>>>>

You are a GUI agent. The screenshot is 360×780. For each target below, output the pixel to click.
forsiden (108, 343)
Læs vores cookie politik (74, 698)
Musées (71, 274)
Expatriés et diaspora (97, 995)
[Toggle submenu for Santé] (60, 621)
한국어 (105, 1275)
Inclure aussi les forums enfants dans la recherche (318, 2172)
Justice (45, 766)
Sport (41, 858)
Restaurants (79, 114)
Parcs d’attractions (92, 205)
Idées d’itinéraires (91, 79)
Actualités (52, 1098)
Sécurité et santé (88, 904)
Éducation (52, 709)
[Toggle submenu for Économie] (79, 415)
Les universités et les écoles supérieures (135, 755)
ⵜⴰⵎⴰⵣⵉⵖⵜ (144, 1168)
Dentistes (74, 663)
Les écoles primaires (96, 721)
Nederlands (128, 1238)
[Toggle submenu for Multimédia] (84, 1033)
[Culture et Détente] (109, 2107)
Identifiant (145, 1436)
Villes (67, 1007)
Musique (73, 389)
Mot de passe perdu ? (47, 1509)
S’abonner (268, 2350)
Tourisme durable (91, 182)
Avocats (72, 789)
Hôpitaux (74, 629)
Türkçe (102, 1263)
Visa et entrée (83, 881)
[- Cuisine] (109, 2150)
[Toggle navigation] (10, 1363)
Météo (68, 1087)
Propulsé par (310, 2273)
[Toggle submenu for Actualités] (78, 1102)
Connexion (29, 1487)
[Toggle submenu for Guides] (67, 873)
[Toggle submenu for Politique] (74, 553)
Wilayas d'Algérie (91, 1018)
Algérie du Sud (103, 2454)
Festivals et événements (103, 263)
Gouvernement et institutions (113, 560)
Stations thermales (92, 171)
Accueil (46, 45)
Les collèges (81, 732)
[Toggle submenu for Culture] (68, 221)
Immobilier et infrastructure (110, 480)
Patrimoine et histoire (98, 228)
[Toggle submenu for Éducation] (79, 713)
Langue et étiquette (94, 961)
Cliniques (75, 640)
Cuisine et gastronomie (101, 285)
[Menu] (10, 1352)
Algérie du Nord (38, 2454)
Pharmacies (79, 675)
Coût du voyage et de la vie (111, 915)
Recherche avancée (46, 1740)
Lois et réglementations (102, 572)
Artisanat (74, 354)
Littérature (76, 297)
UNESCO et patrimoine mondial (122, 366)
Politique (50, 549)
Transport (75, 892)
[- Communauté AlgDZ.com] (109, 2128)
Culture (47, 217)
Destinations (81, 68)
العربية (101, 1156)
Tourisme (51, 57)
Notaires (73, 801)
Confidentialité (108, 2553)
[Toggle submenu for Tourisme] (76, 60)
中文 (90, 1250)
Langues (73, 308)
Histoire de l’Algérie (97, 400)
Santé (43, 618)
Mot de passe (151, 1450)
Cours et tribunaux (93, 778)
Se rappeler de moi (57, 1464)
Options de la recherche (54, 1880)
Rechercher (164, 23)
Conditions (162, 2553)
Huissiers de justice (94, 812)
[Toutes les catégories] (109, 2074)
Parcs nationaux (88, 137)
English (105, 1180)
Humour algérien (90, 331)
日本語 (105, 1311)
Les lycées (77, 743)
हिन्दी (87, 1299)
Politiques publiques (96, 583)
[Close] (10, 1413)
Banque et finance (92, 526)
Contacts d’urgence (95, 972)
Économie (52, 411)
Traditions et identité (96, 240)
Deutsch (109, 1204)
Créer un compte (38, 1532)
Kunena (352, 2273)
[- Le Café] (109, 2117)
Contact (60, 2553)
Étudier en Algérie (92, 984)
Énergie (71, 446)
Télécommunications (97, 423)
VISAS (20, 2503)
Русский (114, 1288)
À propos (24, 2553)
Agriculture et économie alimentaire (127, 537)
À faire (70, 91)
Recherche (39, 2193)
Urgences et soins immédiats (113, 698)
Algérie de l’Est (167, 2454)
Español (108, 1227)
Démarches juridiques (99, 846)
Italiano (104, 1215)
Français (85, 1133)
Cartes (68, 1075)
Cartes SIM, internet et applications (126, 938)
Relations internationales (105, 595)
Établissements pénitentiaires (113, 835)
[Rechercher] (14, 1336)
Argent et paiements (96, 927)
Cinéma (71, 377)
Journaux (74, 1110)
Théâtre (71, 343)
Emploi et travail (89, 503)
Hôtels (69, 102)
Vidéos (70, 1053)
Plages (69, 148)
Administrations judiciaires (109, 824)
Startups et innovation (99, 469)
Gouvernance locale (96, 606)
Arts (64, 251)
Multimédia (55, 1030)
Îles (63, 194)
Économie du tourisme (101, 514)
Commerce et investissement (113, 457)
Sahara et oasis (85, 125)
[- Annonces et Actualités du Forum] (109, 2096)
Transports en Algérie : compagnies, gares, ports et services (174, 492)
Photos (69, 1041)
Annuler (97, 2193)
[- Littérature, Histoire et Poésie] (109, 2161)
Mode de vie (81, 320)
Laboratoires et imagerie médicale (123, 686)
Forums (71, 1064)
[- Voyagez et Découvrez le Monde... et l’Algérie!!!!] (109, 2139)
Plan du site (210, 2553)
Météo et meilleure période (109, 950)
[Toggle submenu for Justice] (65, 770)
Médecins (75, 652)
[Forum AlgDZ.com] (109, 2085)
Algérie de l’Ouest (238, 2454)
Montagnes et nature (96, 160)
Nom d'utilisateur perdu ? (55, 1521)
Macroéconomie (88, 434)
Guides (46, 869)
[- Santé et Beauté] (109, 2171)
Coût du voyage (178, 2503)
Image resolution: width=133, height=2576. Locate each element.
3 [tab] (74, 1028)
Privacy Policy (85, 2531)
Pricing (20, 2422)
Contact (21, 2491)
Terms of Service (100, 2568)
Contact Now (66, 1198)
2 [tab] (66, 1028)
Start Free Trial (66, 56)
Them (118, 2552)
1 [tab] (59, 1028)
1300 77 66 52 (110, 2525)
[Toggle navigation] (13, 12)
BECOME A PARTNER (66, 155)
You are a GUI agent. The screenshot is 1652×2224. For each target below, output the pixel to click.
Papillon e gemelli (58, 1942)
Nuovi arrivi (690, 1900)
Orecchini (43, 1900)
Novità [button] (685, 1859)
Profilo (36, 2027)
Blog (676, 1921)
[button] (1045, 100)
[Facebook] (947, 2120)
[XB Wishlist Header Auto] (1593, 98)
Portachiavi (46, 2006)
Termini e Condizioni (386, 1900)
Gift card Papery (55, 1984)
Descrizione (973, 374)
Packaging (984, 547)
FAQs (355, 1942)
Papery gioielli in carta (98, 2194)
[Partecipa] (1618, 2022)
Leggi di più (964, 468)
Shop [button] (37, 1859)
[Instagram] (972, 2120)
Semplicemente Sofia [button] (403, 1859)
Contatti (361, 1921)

<<<<

Aim of the exercise >>
Return the listing exactly as it was given to you, with every line intact.

Solution >>
You are a GUI agent. The screenshot is 360×780. For each target below, output the pixel to click.
forsiden (108, 343)
Læs vores cookie politik (74, 698)
Musées (71, 274)
Expatriés et diaspora (97, 995)
[Toggle submenu for Santé] (60, 621)
한국어 (105, 1275)
Inclure aussi les forums enfants dans la recherche (318, 2172)
Justice (45, 766)
Sport (41, 858)
Restaurants (79, 114)
Parcs d’attractions (92, 205)
Idées d’itinéraires (91, 79)
Actualités (52, 1098)
Sécurité et santé (88, 904)
Éducation (52, 709)
[Toggle submenu for Économie] (79, 415)
Les universités et les écoles supérieures (135, 755)
ⵜⴰⵎⴰⵣⵉⵖⵜ (144, 1168)
Dentistes (74, 663)
Les écoles primaires (96, 721)
Nederlands (128, 1238)
[Toggle submenu for Multimédia] (84, 1033)
[Culture et Détente] (109, 2107)
Identifiant (145, 1436)
Villes (67, 1007)
Musique (73, 389)
Mot de passe perdu ? (47, 1509)
S’abonner (268, 2350)
Tourisme durable (91, 182)
Avocats (72, 789)
Hôpitaux (74, 629)
Türkçe (102, 1263)
Visa et entrée (83, 881)
[- Cuisine] (109, 2150)
[Toggle navigation] (10, 1363)
Météo (68, 1087)
Propulsé par (310, 2273)
[Toggle submenu for Actualités] (78, 1102)
Connexion (29, 1487)
[Toggle submenu for Guides] (67, 873)
[Toggle submenu for Politique] (74, 553)
Wilayas d'Algérie (91, 1018)
Algérie du Sud (103, 2454)
Festivals et événements (103, 263)
Gouvernement et institutions (113, 560)
Stations thermales (92, 171)
Accueil (46, 45)
Les collèges (81, 732)
[Toggle submenu for Culture] (68, 221)
Immobilier et infrastructure (110, 480)
Patrimoine et histoire (98, 228)
[Toggle submenu for Éducation] (79, 713)
Langue et étiquette (94, 961)
Cliniques (75, 640)
Cuisine et gastronomie (101, 285)
[Menu] (10, 1352)
Algérie du Nord (38, 2454)
Pharmacies (79, 675)
Coût du voyage et de la vie (111, 915)
Recherche avancée (46, 1740)
Lois et réglementations (102, 572)
Artisanat (74, 354)
Littérature (76, 297)
UNESCO et patrimoine mondial (122, 366)
Politique (50, 549)
Transport (75, 892)
[- Communauté AlgDZ.com] (109, 2128)
Culture (47, 217)
Destinations (81, 68)
العربية (101, 1156)
Tourisme (51, 57)
Notaires (73, 801)
Confidentialité (108, 2553)
[Toggle submenu for Tourisme] (76, 60)
中文 (90, 1250)
Langues (73, 308)
Histoire de l’Algérie (97, 400)
Santé (43, 618)
Mot de passe (151, 1450)
Cours et tribunaux (93, 778)
Se rappeler de moi (57, 1464)
Options de la recherche (54, 1880)
Rechercher (164, 23)
Conditions (162, 2553)
Huissiers de justice (94, 812)
[Toutes les catégories] (109, 2074)
Parcs nationaux (88, 137)
English (105, 1180)
Humour algérien (90, 331)
日本語 (105, 1311)
Les lycées (77, 743)
हिन्दी (87, 1299)
Politiques publiques (96, 583)
[Close] (10, 1413)
Banque et finance (92, 526)
Contacts d’urgence (95, 972)
Économie (52, 411)
Traditions et identité (96, 240)
Deutsch (109, 1204)
Créer un compte (38, 1532)
Kunena (352, 2273)
[- Le Café] (109, 2117)
Contact (60, 2553)
Étudier en Algérie (92, 984)
Énergie (71, 446)
Télécommunications (97, 423)
VISAS (20, 2503)
Русский (114, 1288)
À propos (24, 2553)
Agriculture et économie alimentaire (127, 537)
À faire (70, 91)
Recherche (39, 2193)
Urgences et soins immédiats (113, 698)
Algérie de l’Est (167, 2454)
Español (108, 1227)
Démarches juridiques (99, 846)
Italiano (104, 1215)
Français (85, 1133)
Cartes (68, 1075)
Cartes SIM, internet et applications (126, 938)
Relations internationales (105, 595)
Établissements pénitentiaires (113, 835)
[Rechercher] (14, 1336)
Argent et paiements (96, 927)
Cinéma (71, 377)
Journaux (74, 1110)
Théâtre (71, 343)
Emploi et travail (89, 503)
Hôtels (69, 102)
Vidéos (70, 1053)
Plages (69, 148)
Administrations judiciaires (109, 824)
Startups et innovation (99, 469)
Gouvernance locale (96, 606)
Arts (64, 251)
Multimédia (55, 1030)
Îles (63, 194)
Économie du tourisme (101, 514)
Commerce et investissement (113, 457)
Sahara et oasis (85, 125)
[- Annonces et Actualités du Forum] (109, 2096)
Transports en Algérie : compagnies, gares, ports et services (174, 492)
Photos (69, 1041)
Annuler (97, 2193)
[- Littérature, Histoire et Poésie] (109, 2161)
Mode de vie (81, 320)
Laboratoires et imagerie médicale (123, 686)
Forums (71, 1064)
[- Voyagez et Découvrez le Monde... et l’Algérie!!!!] (109, 2139)
Plan du site (210, 2553)
Météo et meilleure période (109, 950)
[Toggle submenu for Justice] (65, 770)
Médecins (75, 652)
[Forum AlgDZ.com] (109, 2085)
Algérie de l’Ouest (238, 2454)
Montagnes et nature (96, 160)
Nom d'utilisateur perdu ? (55, 1521)
Macroéconomie (88, 434)
Guides (46, 869)
[- Santé et Beauté] (109, 2171)
Coût du voyage (178, 2503)
Image resolution: width=133, height=2576. Locate each element.
3 [tab] (74, 1028)
Privacy Policy (85, 2531)
Pricing (20, 2422)
Contact (21, 2491)
Terms of Service (100, 2568)
Contact Now (66, 1198)
2 [tab] (66, 1028)
Start Free Trial (66, 56)
Them (118, 2552)
1 [tab] (59, 1028)
1300 77 66 52 (110, 2525)
[Toggle navigation] (13, 12)
BECOME A PARTNER (66, 155)
You are a GUI agent. The screenshot is 1652×2224. For each target below, output the pixel to click.
Papillon e gemelli (58, 1942)
Nuovi arrivi (690, 1900)
Orecchini (43, 1900)
Novità [button] (685, 1859)
Profilo (36, 2027)
Blog (676, 1921)
[button] (1045, 100)
[Facebook] (947, 2120)
[XB Wishlist Header Auto] (1593, 98)
Portachiavi (46, 2006)
Termini e Condizioni (386, 1900)
Gift card Papery (55, 1984)
Descrizione (973, 374)
Packaging (984, 547)
FAQs (355, 1942)
Papery gioielli in carta (98, 2194)
[Partecipa] (1618, 2022)
Leggi di più (964, 468)
Shop [button] (37, 1859)
[Instagram] (972, 2120)
Semplicemente Sofia [button] (403, 1859)
Contatti (361, 1921)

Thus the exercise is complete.